Biography List

Yogi Berra



Biography

Childhood in St. Louis

Yogi Berra grew up wanting to be a ballplayer, but first had some serious obstacles to overcome. Born Lawrence Peter Berra and raised in St. Louis, Missouri by his parents Pietro and Paulina Berra, he had three older brothers who also were passionate about baseball. However, they were all needed to help support the family. Berra left school after the eighth grade and worked in a coal yard, drove a delivery truck, and pulled tacks in a shoe factory. But the Berra boys also found time to play baseball, roller hockey, soccer, and football together. With others from the "Dago Hill" neighborhood, they formed a YMCA team called "The Stags." Berra has described his brothers as talented athletes and explained that he was lucky to be the youngest boy. Since they had improved the family's economic situation, he was able to get his father's permission to try for a baseball career. One of Berra's friends, Joe Garagiola, went on to become a catcher for the St. Louis Cardinals and a broadcaster.

Developed Star Qualities

Playing for Stengel, Berra became a star on the Yankees team and was, in the manager's opinion, second only to Joe DiMaggio among the best players he had ever managed. Berra's awards and statistics bear this out. In addition to his three MVP awards, he was voted to the All-Star team fifteen times. During a nineteen-year playing career he hit over .300 in four seasons, had more than twenty home runs eleven times, and had five 100-plus runs-batted-in (RBI) seasons. His best season at the plate was 1956, when he hit .298, had thirty home runs, and batted in 105 runs. Berra played in fourteen World Series and accumulated several championship records, including the most games as catcher, at sixty-three; most hits, at seventy-one; appearances on a winning team, at ten; and the distinction of hitting the first pinch-hit home run in World Series history. When he was elected to the Baseball Hall of Fame, the former Yankee claimed 339 out of 396 ballots cast.

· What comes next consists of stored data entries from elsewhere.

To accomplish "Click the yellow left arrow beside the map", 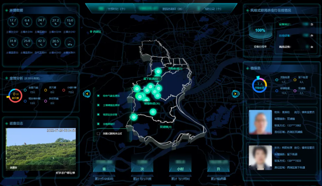I will click(x=87, y=94).
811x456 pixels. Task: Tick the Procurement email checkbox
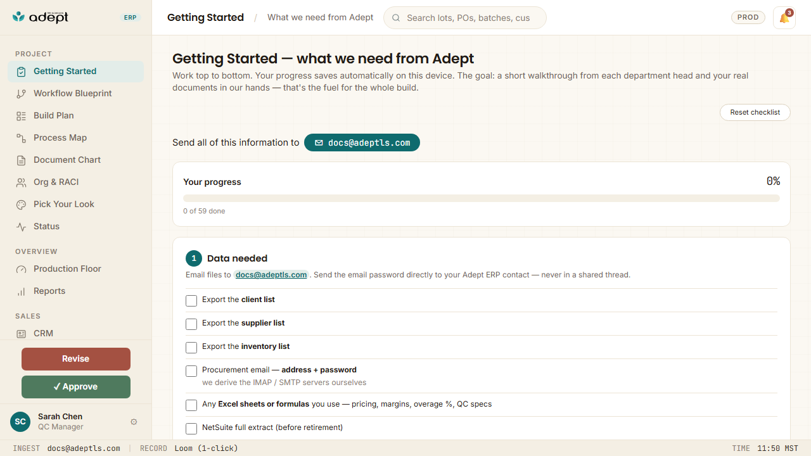[191, 371]
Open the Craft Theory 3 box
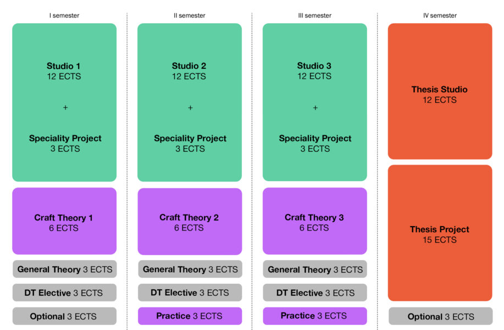504x330 pixels. [314, 221]
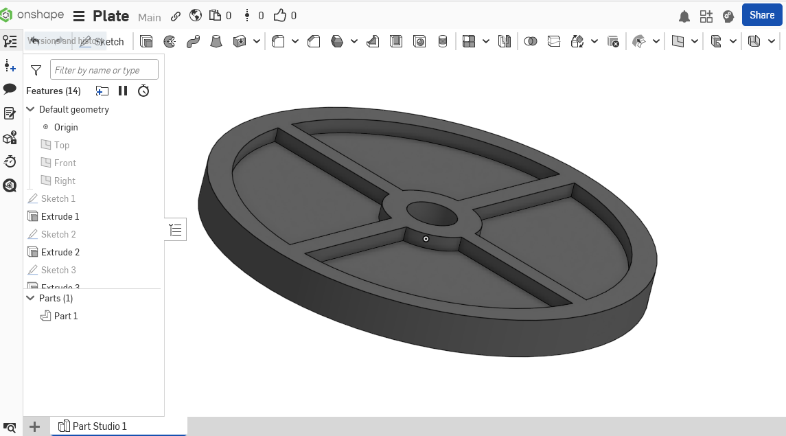Open the filter funnel in Features panel
This screenshot has width=786, height=436.
[36, 69]
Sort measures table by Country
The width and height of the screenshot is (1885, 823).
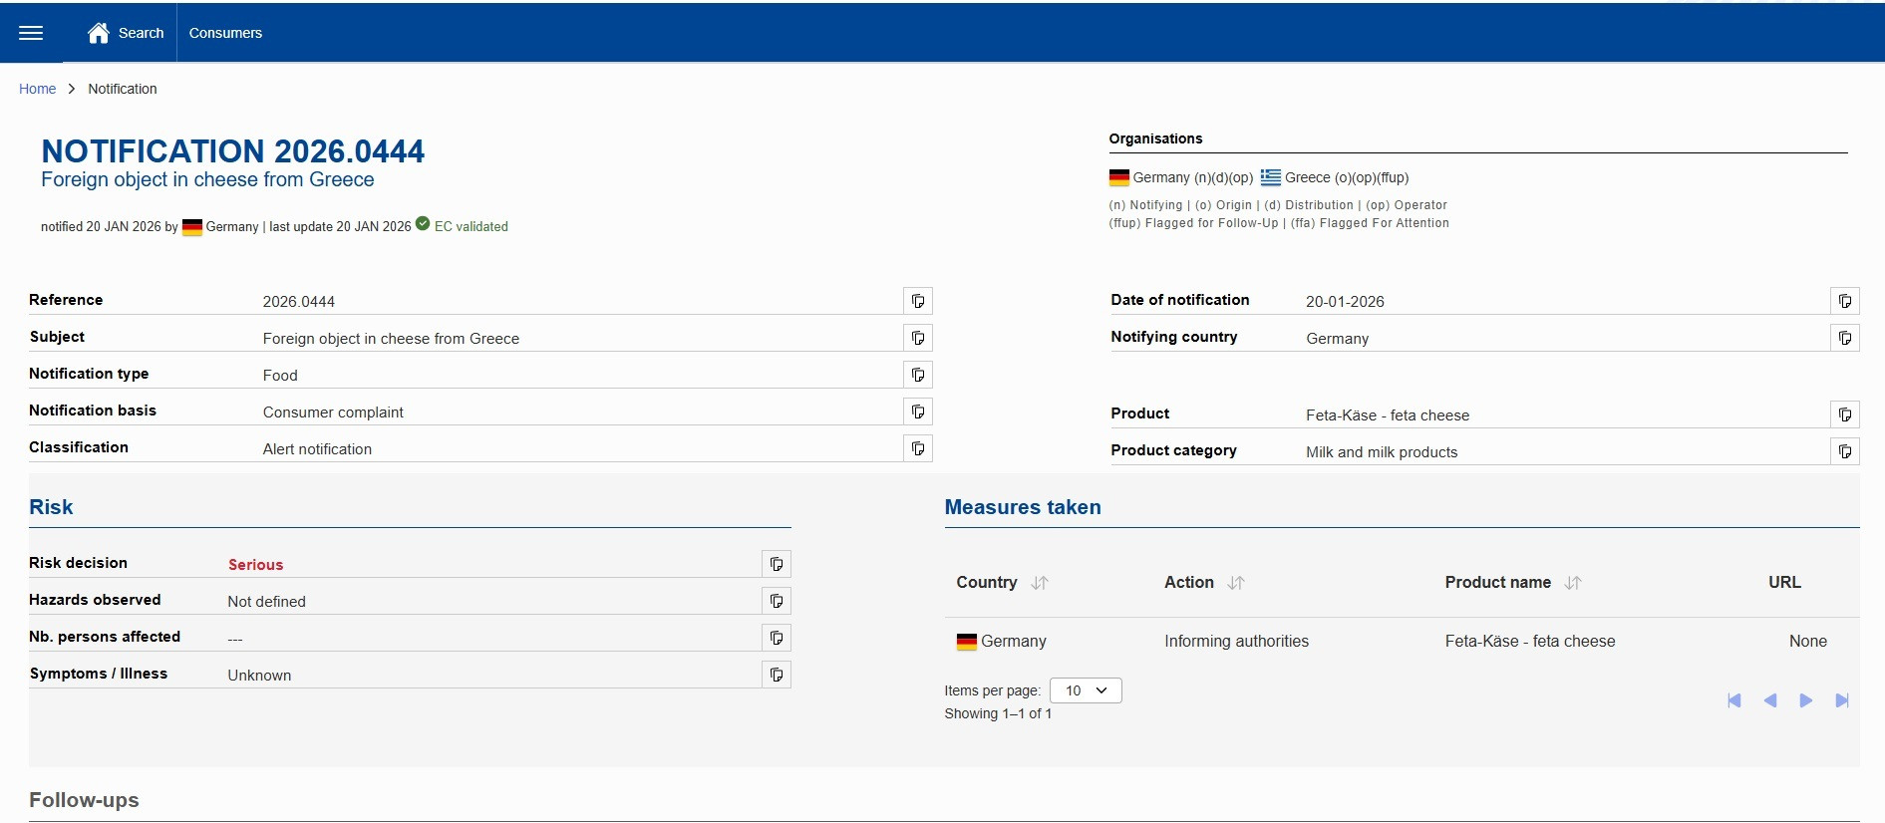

Arguably the best catcher in the American league during the 1950s, Berra called three no-hitters. The most famous of these was Don Larsen's perfect game in the 1956 World Series. In The Sporting News Berra reminded readers forty years later of the game's special drama: "You knew that he was pitching a no-hitter, but the game was so close you couldn't worry about anything but winning the game," he said. The Yankees were more concerned about going ahead in the Series than achieving a perfect game. When the game ended with a called strike three and a score of 2-0, Berra ran to the mound and jumped into Larsen's arms. A photograph capturing this moment is one of the most famous in baseball history.

Signed with Yankees

Berra polished his skills on the diamond playing for the Stockham Post American Legion Junior team beginning at age fourteen. He most often played left field for the team. In 1942 he and Garagiola tried out for the St. Louis Cardinals, who were then managed by Branch Rickey. Garagiola was signed, but Berra turned down a $250 signing bonus, half of what his friend had been given. Rickey is reported to have said that Berra wouldn't make it out of Triple A baseball. When Berra signed with the New York Yankees, he received $500 to play for the Norfolk, Virginia Tars in 1943. During his first season playing catcher, he made sixteen errors but showed promise as a hitter. In one two-day period the left-hand hitting and right-hand throwing novice batted in twenty-three runs. Berra's season average however, was just .253.

The next year Berra was advanced to the Yankees' Kansas City farm team, but did not play. Now eighteen, he joined the Navy and trained as a gunner. During the D-Day invasion of Normandy, Berra was part of the fighting for fifteen consecutive days serving as a Seaman 1st Class on the Coast Guard transport Bayfield. When he returned to the United States, Berra played on a Navy baseball team in Connecticut. He showed exceptional batting skills in an exhibition game against the New York Giants, which led to that team offering the Yankees $50,000 for his contract. The Yankees refused the offer, despite the fact that Yankee General Manager Larry MacPhail didn't know who Berra was. After his discharge from the Navy, Berra was assigned to the Bears, the club's Newark, New Jersey farm team. In 1946 Berra batted .314 and hit fifteen home runs for the Bears before being called up to the majors at the end of season. He made a big impression in a short period of time, hitting a home run in his first major league at bat, and another in his second game.

During his first years with the Yankees, Berra struggled with his habit of swinging at bad pitches and a wild arm behind the plate. When Casey Stengel began managing the team in 1949, he put Berra to work with former catcher Bill Dickey, who found fault with the young player's flatfooted style of throwing but also valued his speed, strength, and agility. Soon his student was showing improvement on offense and defense. In 1949 Berra became the starting catcher for the Yankees, a position he would hold until 1959. Behind the plate, he earned a reputation as a talker who tried to distract batters from the task at hand. Berra has said that Ted Williams was the only player who told him shut up, which he declined to do. Berra also gained greater ease when he was at bat. While he would still go for pitches outside the strike zone, Berra proved to be hard to strike out; in 1950 he was called out on strikes only twelve times in 597 at bats.